* [What is needed]:
Give back the line containing "Given: Select the" along with every line after it, exactly, until the entries end.

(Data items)
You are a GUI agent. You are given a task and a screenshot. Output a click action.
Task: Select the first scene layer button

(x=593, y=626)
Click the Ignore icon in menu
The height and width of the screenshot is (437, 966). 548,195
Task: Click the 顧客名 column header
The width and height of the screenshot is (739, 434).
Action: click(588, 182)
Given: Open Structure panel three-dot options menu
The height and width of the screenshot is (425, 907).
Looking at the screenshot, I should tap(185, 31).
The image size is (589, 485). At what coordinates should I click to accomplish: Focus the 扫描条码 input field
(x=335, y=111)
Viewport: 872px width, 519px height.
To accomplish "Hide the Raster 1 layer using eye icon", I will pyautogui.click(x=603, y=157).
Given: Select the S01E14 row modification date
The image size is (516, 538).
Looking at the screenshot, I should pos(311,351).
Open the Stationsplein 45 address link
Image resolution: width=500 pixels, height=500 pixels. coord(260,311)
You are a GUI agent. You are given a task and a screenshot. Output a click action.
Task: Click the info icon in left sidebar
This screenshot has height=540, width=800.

* [Answer space]:
Given: Select the S01E14 row modification date
The image size is (516, 538).
Looking at the screenshot, I should pos(311,351).
Open the Stationsplein 45 address link
Image resolution: width=500 pixels, height=500 pixels. coord(260,311)
You are a GUI agent. You are given a task and a screenshot. Output a click action.
Task: Click the info icon in left sidebar
This screenshot has height=540, width=800.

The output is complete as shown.